After initially proposing an effectively flat MA rate increase in January, CMS reversed course and instead finalized a 2.48% increase. Stock prices for carriers like UnitedHealth Group and Humana surged by roughly 10% on the news, and overall MA payments are now expected to increase by more than $13B next year.
The rate increase follows a familiar pattern of rate bumps between CMS’s initial proposal and the finalized rates. Payers, provider groups, and advocacy organizations flooded the agency with a record-breaking 47K public comments highlighting potential impacts on benefits and network adequacy. Lobbying groups also mobilized beneficiaries to write letters and make phone calls, funded research, and ran targeted ads on social media and popular streaming platforms.

A few days before the rate announcement, CMS also finalized an overhaul of the MA star ratings system that cuts several metrics used to judge plans and reverts to a previous, more generous bonus system.
So What?
1. MA payers won this round, but the reprieve might only be temporary.
A key decision behind the rate increase is CMS’s decision to delay an update to its risk adjustment model—keeping their model calibrated on older data (2018 diagnoses and 2019 expenditures). But Medicare Director Chris Klomp said the agency is “not throwing the risk adjustment model out,” and left the door open for future changes.
The upward adjustment showcases the MA lobby’s political clout, especially in a midterm election year when policymakers are particularly sensitive to the needs of seniors (a reliable voting bloc). But even those efforts have their limit, and it’s still likely that MA will face further financial pressures in future updates given the conventional wisdom backed by a recent MedPAC analysis that the program’s costs are disproportionately high relative to traditional Medicare once you adjust for the health status of enrollees.
2. Higher rates might mean more generous benefits, and less aggressive utilization management.
In our previous analysis of the proposed flat rate increase, we speculated that financial pressures could push payers to continue engaging in aggressive utilization management. With those pressures alleviated somewhat, such moves might be less necessary.
Payers are cognizant that tactics like widespread prior authorization have attracted the ire of the public and policymakers and are taking steps to clean up their image. For example, AHIP and the Blue Cross Blue Shield Association recently boasted about an 11% reduction in prior auth requests based on a survey of insurers. For health systems, these efforts might reduce the clinical and administrative burdens of prior authorization on the margin, though we wouldn’t say it’s exactly a game changer at this point.

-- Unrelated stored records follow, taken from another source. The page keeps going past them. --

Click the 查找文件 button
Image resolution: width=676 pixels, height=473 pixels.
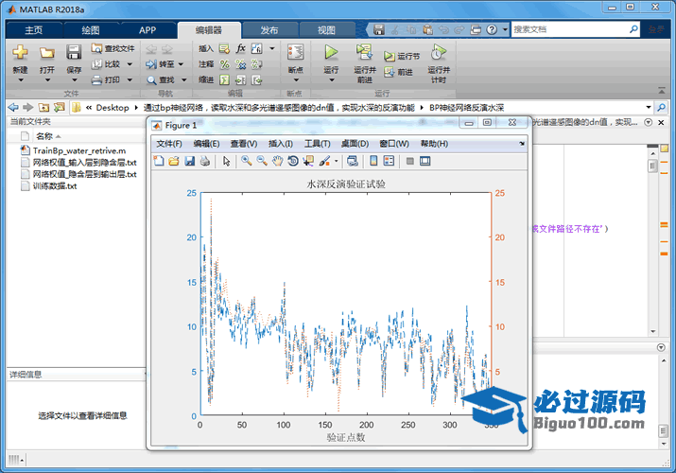[113, 48]
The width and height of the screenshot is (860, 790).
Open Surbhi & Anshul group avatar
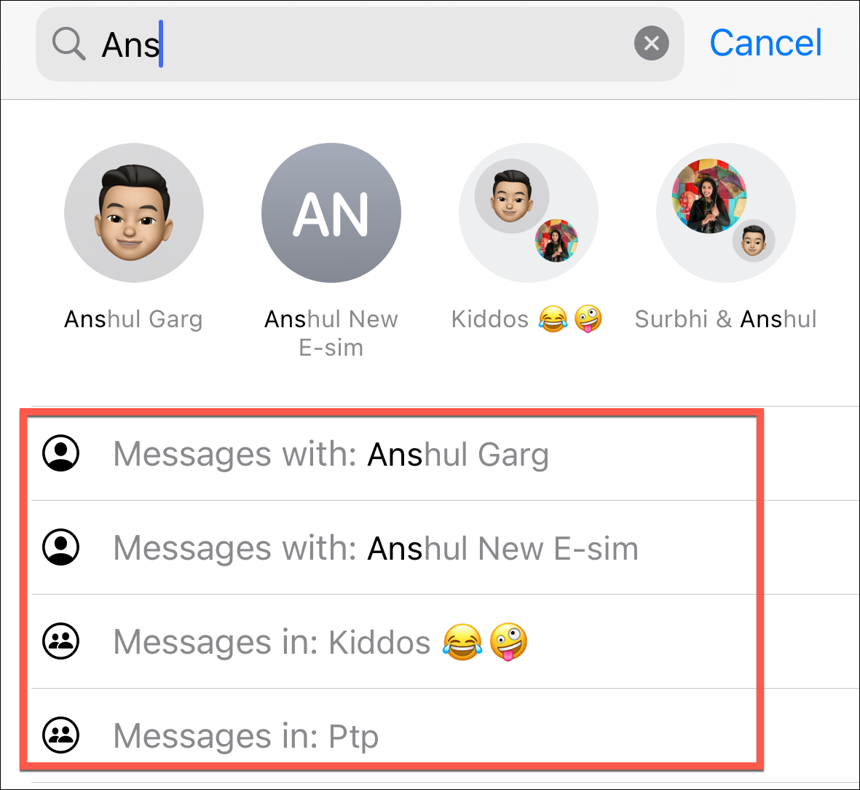(725, 213)
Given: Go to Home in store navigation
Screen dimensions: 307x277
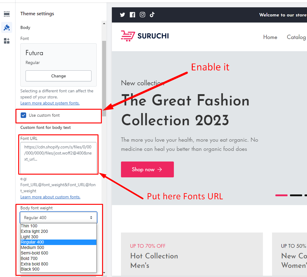Looking at the screenshot, I should 270,37.
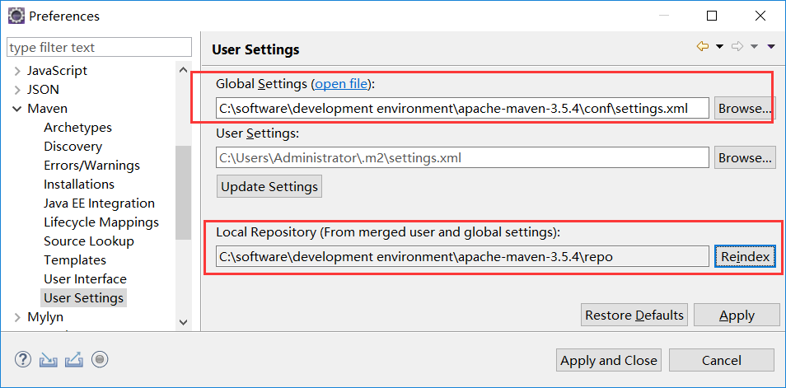This screenshot has width=786, height=388.
Task: Expand the JavaScript tree node
Action: point(16,71)
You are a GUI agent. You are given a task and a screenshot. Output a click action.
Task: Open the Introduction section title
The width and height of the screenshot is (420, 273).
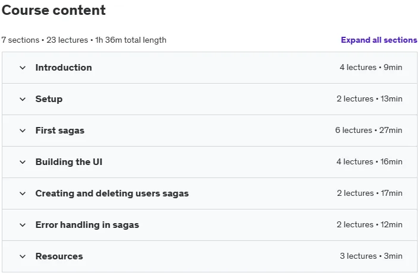coord(64,68)
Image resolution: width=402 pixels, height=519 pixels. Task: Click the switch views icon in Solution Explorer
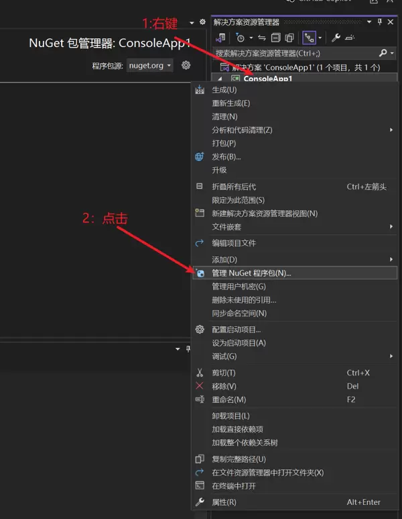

While the boosted MA rates provide payers some relief, MA carriers are still facing greater financial pressure than they did a few years ago. It’s possible they’ll redirect some of their cost-cutting energy towards more aggressive contract negotiations with health systems, where blame can be more evenly shared between payers and providers. And regardless of the generosity of CMS’s rates, it’s worth keeping in mind that payers are always engaged in a race to the bottom to cut care costs so that they can entice enrollees with lower premiums and capture market share.
3. The Trump administration might find other ways to funnel enrollees into MA.
The program’s reduced generosity in recent years has pushed carriers to eliminate many supplemental benefits that enticed enrollees to pick the program over traditional Medicare, but policymakers might find other avenues to continue boosting the share of enrollees in MA.

Rep. David Schweikert (R-Ariz.) introduced a bill last year that would automatically enroll new beneficiaries in the lowest-premium MA plan unless they actively opt out, and Medicare Director Chris Klomp said the agency would explore similar proposals to enroll beneficiaries in MA plans or ACOs at a STAT News summit in March.
Slowing enrollment growth fueled some speculation that MA’s share of beneficiaries might plateau, but policy tweaks could keep that number marching upwards, ultimately impacting the payer mix that health systems face.
4. The star ratings system will refocus on metrics that provider-sponsored plans already excel at, but it also could open the door to more payer misbehavior.
CMS’s changes to the star ratings system removes metrics related to administrative processes (call-center performance, appeals timeliness, provider complaints) and also scraps a Biden-era Health Equity Index. Instead, the ratings system will double down on traditional quality metrics like clinical outcomes, medication adherence, and patient experience.
Already, 86% of members in provider-sponsored plans (PSHPs) were in a 4+ star plan eligible for bonuses, reflecting providers’ greater capability to directly influence and monitor clinical quality measures. Given their existing track record, it’s reasonable to assume that PSHPs will continue their recent strong performance on these core metrics.
The trade-off for health systems is that CMS also removed star ratings measures related to appeals timeliness and appeals outcomes—metrics that had created at least some ratings-linked incentive for plans to handle coverage disputes fairly. Without that pressure, plans face fewer consequences for aggressive denial practices. That's a real concern: a 2018 HHS OIG report found that MA plans were overturning 75% of their own denials on appeal, suggesting that many initial denials weren't clinically warranted in the first place.